There are good years, bad years, and weird years. I’ll remember 2014 as the Year of Four Books, and it was good, bad, and weird combined.

The seventh Ethan Gage adventure, The Three Emperors, was published on schedule in May, along with the paperback edition of The Barbed Crown. That would typically be it for my annual publishing calendar.

But HarperCollins decided not to contract for the next in the series, leaving me with problem and opportunity. The problem was not the standard one-book-a-year routine I’d grown accustomed to. The opportunity was to expand my writing.

Already in the works was The North Cascades: Finding Beauty and Meaning in the Wild Nearby, by the Braided River imprint of Mountaineers Books. I contributed to what was very much a group coffee-table-book effort, and the photo-rich work came out at the end of September. It’s gorgeous, and I’m privileged to play a part.

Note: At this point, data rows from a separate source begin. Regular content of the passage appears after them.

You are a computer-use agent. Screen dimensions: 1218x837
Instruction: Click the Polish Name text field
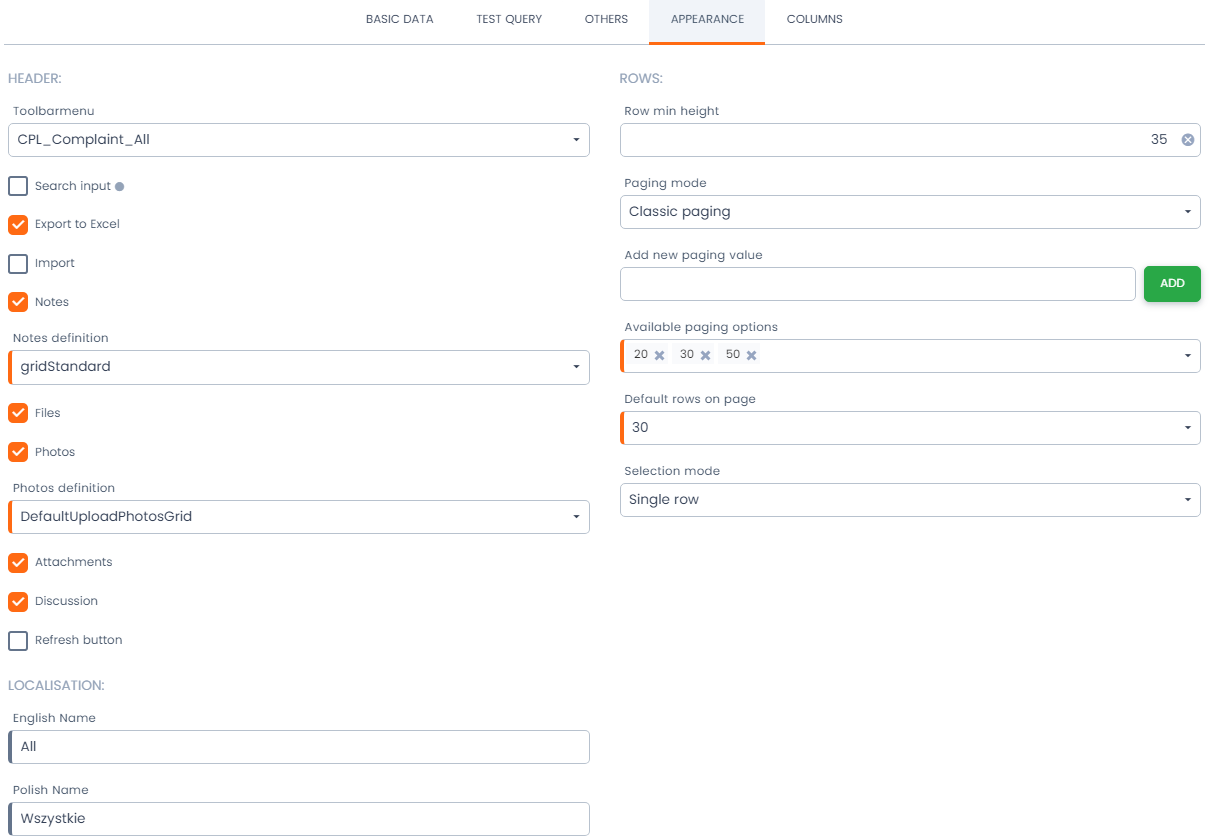point(298,819)
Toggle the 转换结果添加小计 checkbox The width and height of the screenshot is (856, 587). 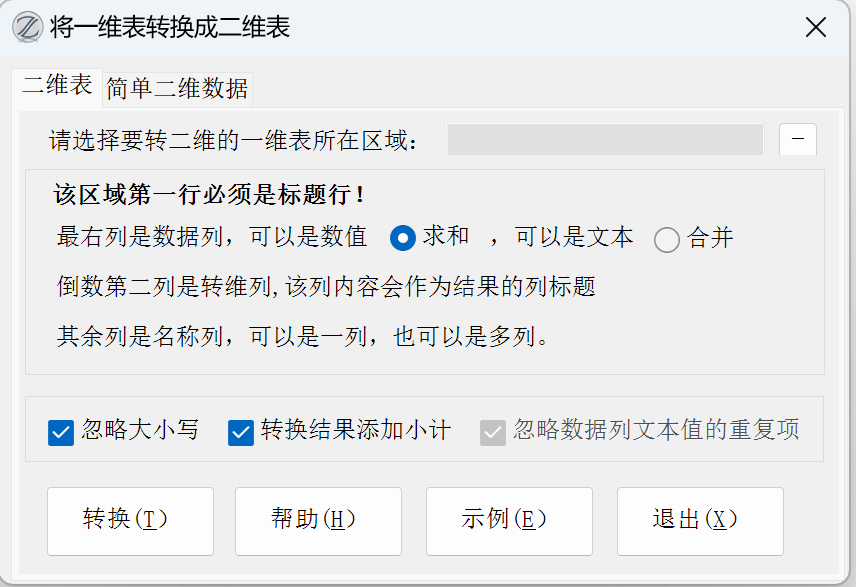pos(241,432)

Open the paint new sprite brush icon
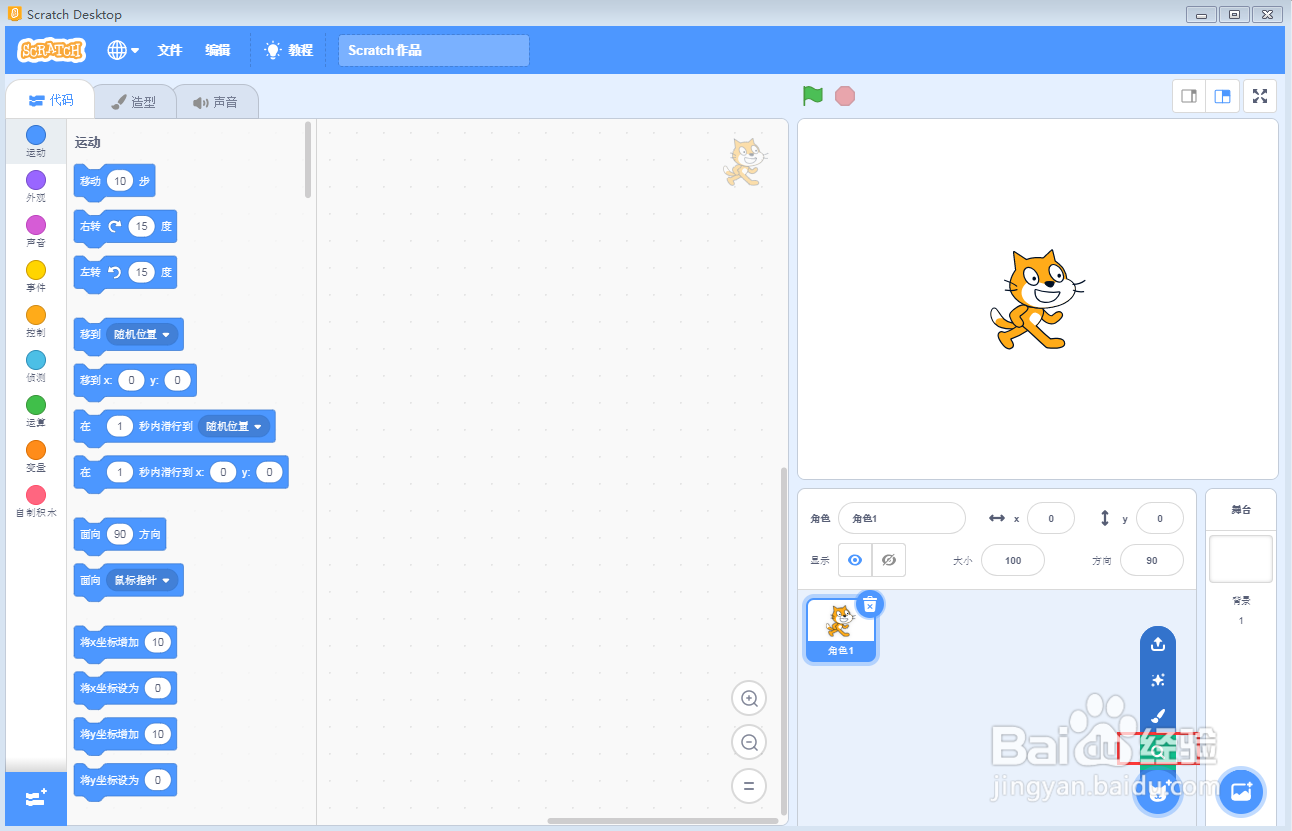pyautogui.click(x=1157, y=716)
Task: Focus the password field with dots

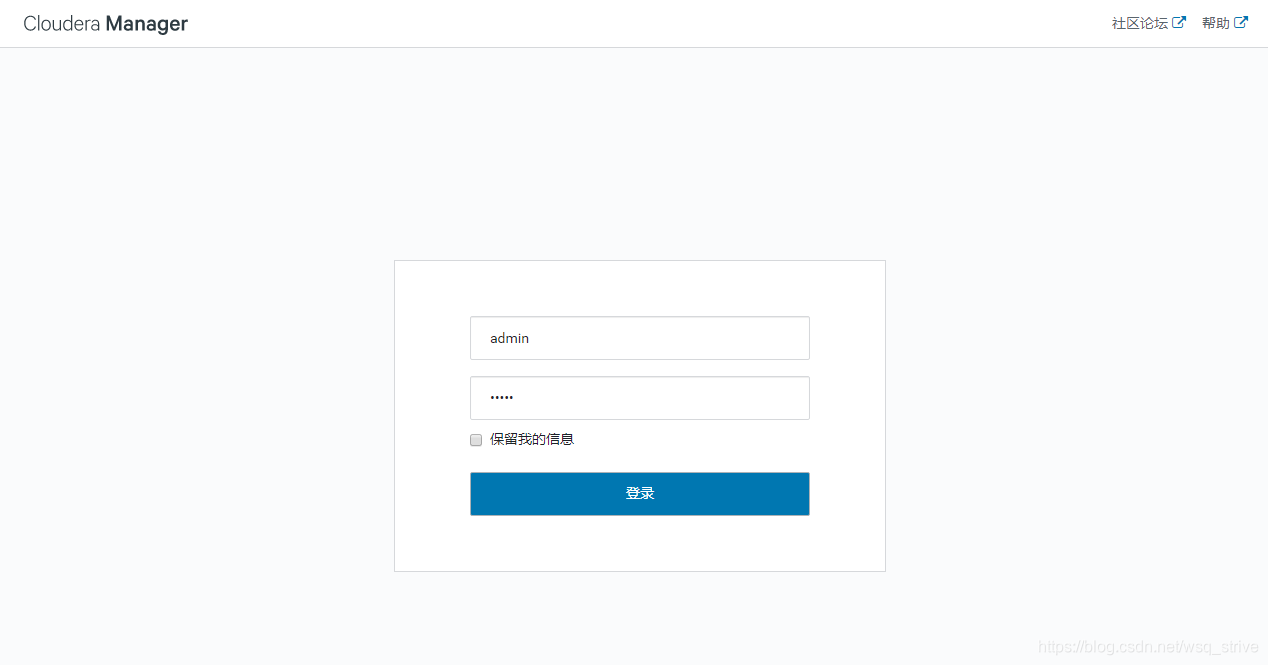Action: 640,398
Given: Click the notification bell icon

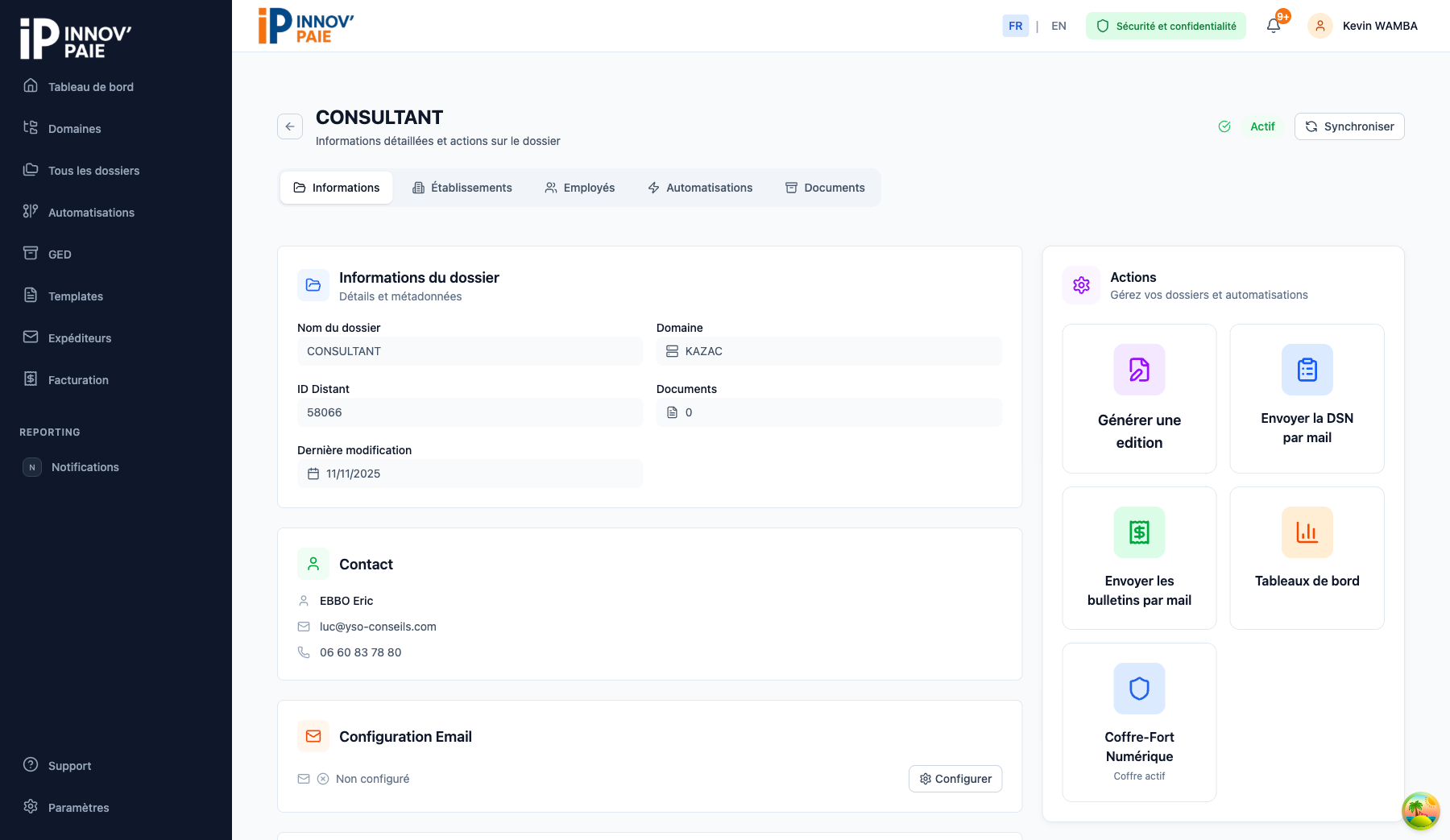Looking at the screenshot, I should [1274, 26].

About the same time my first experiment with independent publishing arrived. It’s a young adult thriller and environmental parable called The Murder of Adam and Eve. I used my forced hiatus from Ethan Gage to finish that stewing story, and have been pleased with the response to date. It’s nice to believe you have a great story even in the face of publisher skepticism – and find readers agree.

Having written so much fiction about the Napoleonic era, I also can’t resist tapping into the conqueror’s amazing, catastrophic, meteoric life with nonfiction. So I’m finishing up another long-pregnant project, Napoleon’s Rules: Life and Career Lessons from Bonaparte. It’s a cautionary cross between biography and self-help that’s different than anything out there. It should appear in early 2015.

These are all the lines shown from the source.